---------- Stored data

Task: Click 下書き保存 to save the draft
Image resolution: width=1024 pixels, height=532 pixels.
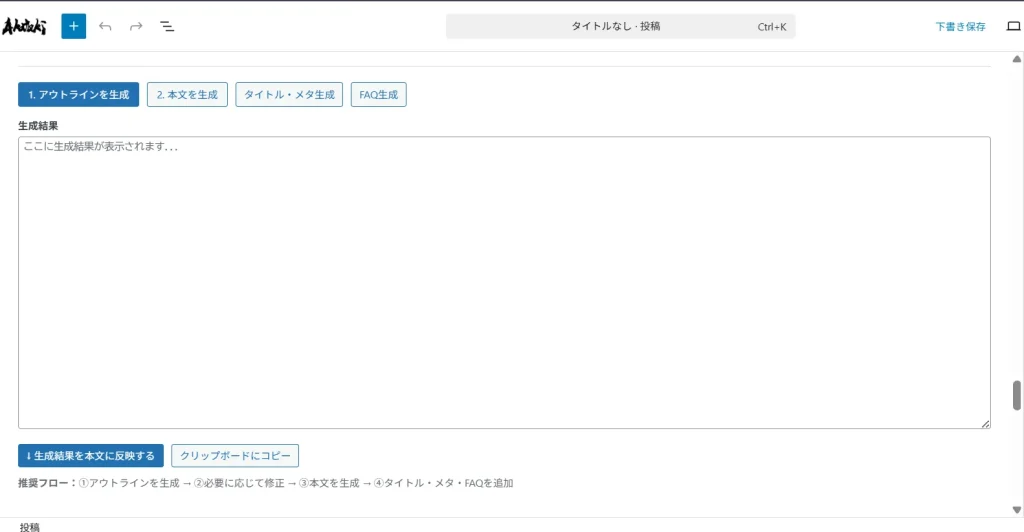Action: 960,26
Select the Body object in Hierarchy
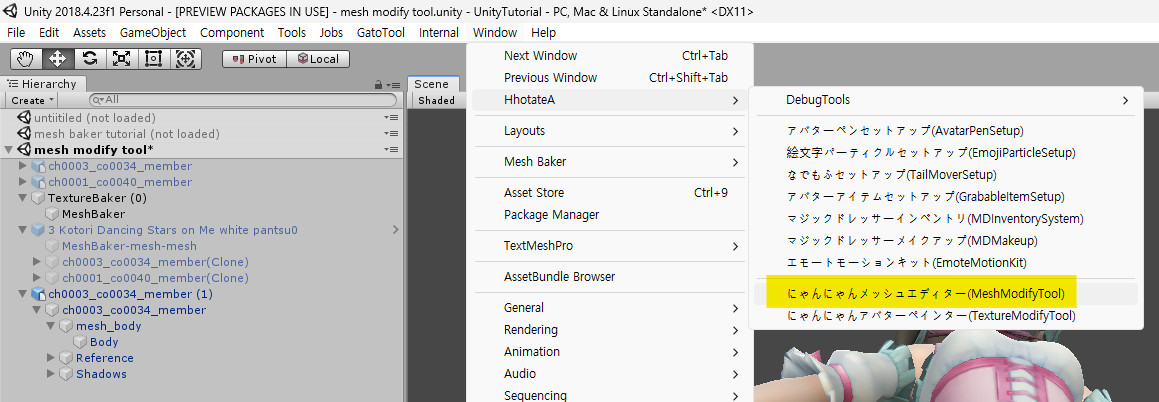 [x=104, y=342]
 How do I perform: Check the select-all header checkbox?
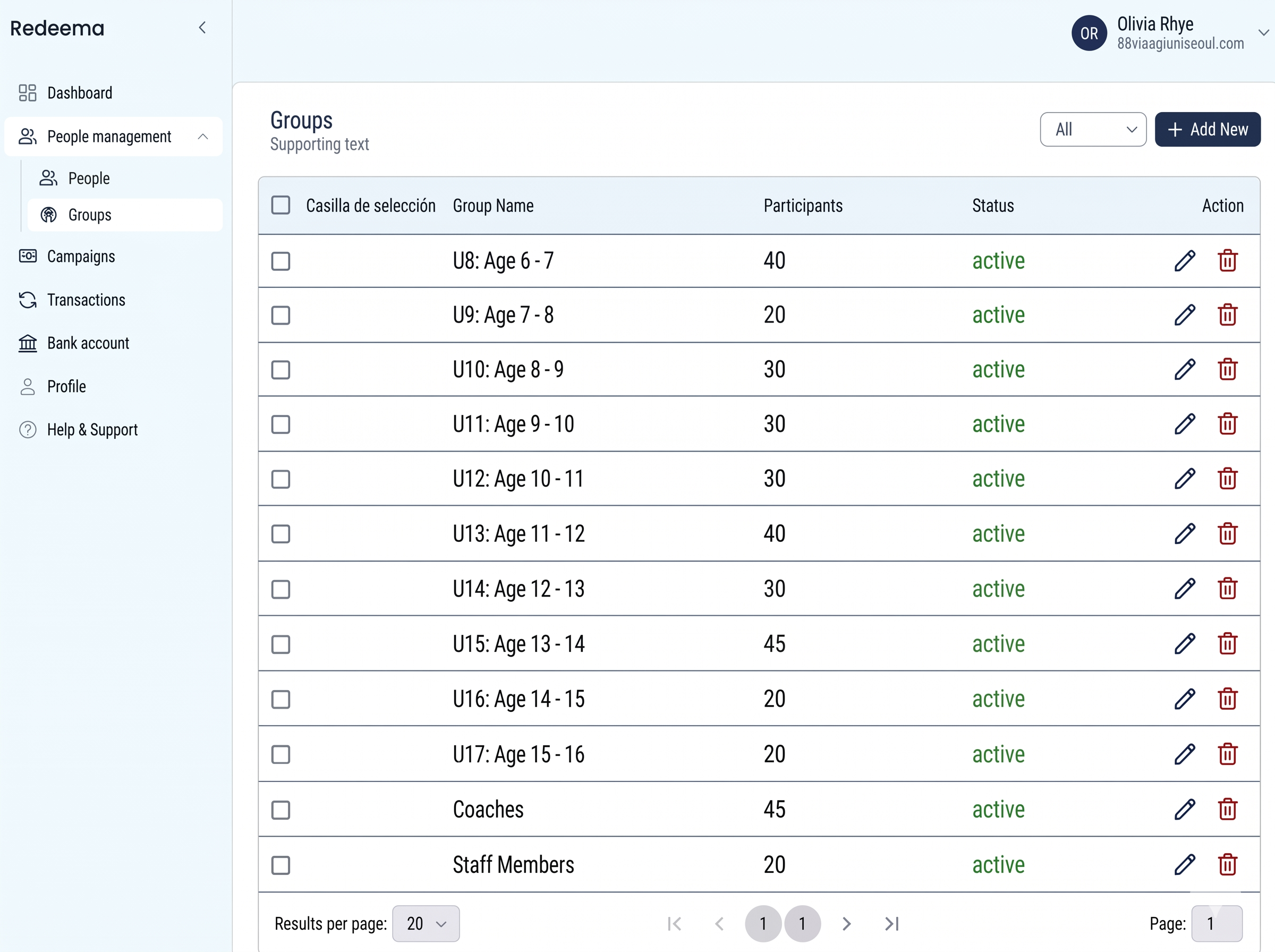coord(280,205)
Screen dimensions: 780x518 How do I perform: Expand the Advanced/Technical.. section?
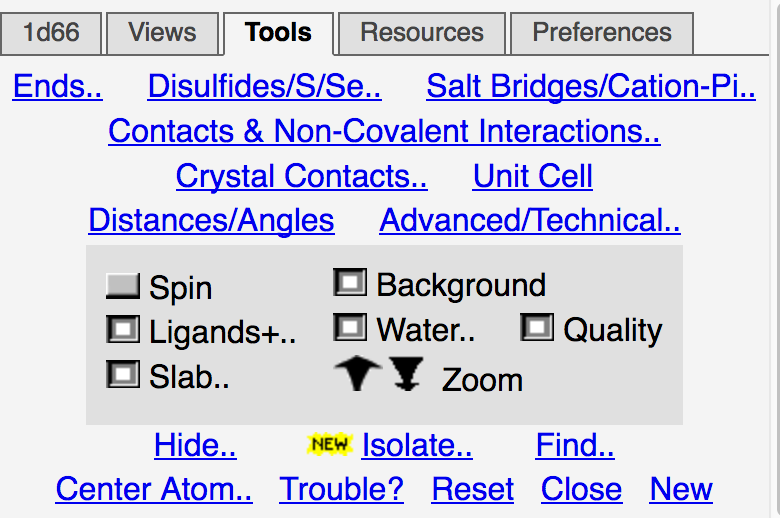point(530,220)
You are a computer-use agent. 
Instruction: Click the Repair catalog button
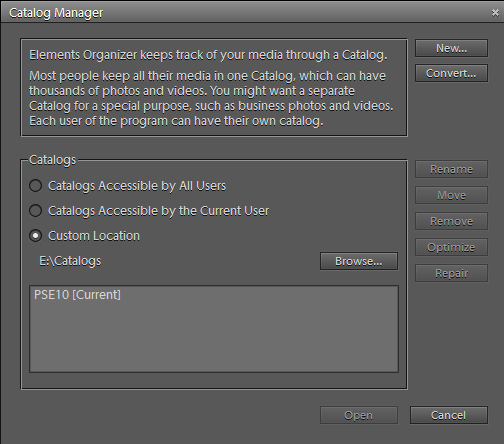pyautogui.click(x=451, y=273)
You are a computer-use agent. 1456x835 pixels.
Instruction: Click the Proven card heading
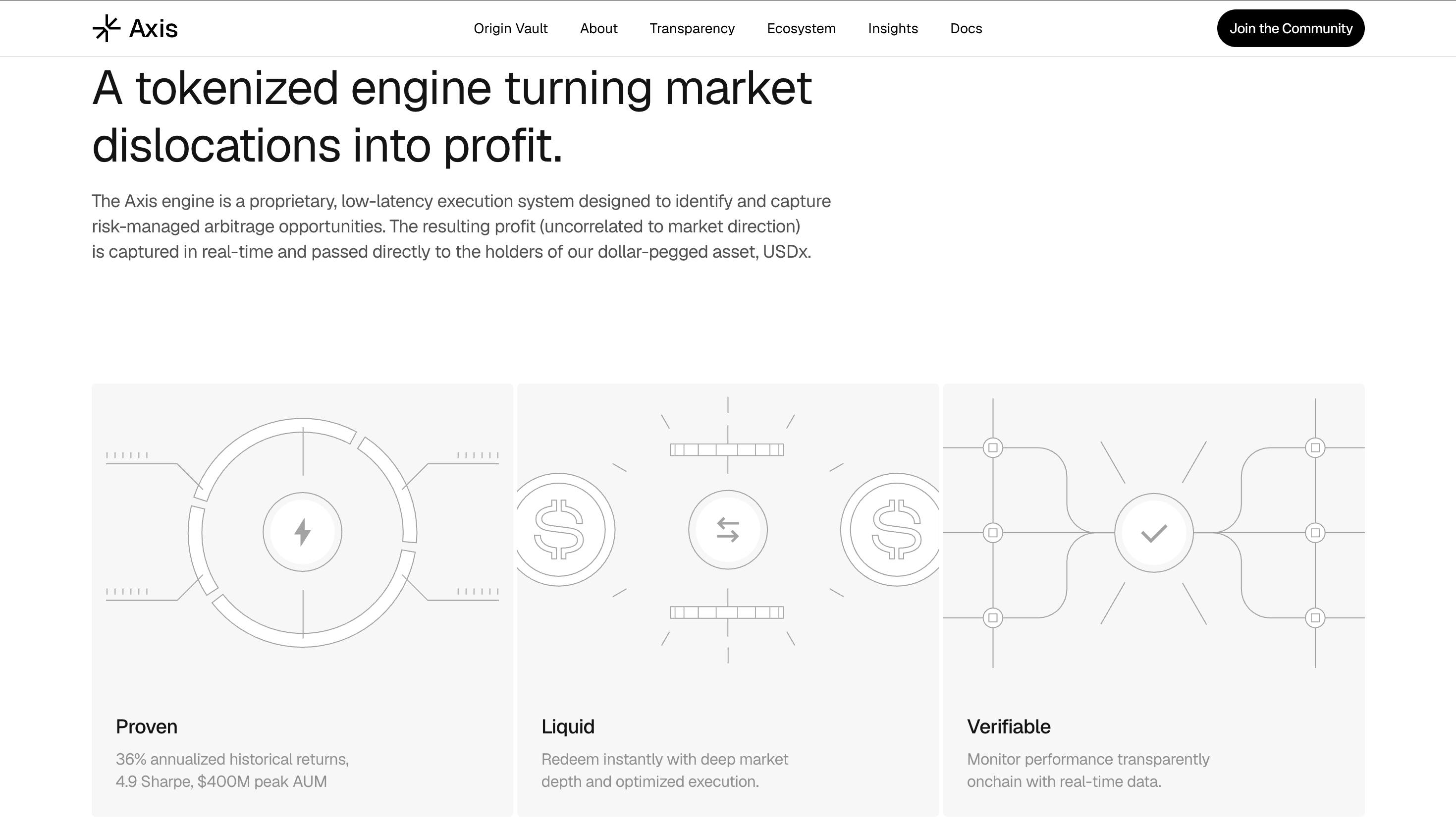[x=147, y=726]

--------------------

## Goal of the exercise:
Would you return all the data exactly as given, minus the pictures?

## Answer to this exercise:
Task: Click 下書き保存 to save the draft
Image resolution: width=1024 pixels, height=532 pixels.
Action: 960,26
Select the Body object in Hierarchy
 [x=104, y=342]
 How do I perform: Check the select-all header checkbox?
coord(280,205)
Screen dimensions: 780x518 How do I perform: Expand the Advanced/Technical.. section?
point(530,220)
You are a computer-use agent. 
Instruction: Click the Repair catalog button
pyautogui.click(x=451, y=273)
You are a computer-use agent. 1456x835 pixels.
Instruction: Click the Proven card heading
[x=147, y=726]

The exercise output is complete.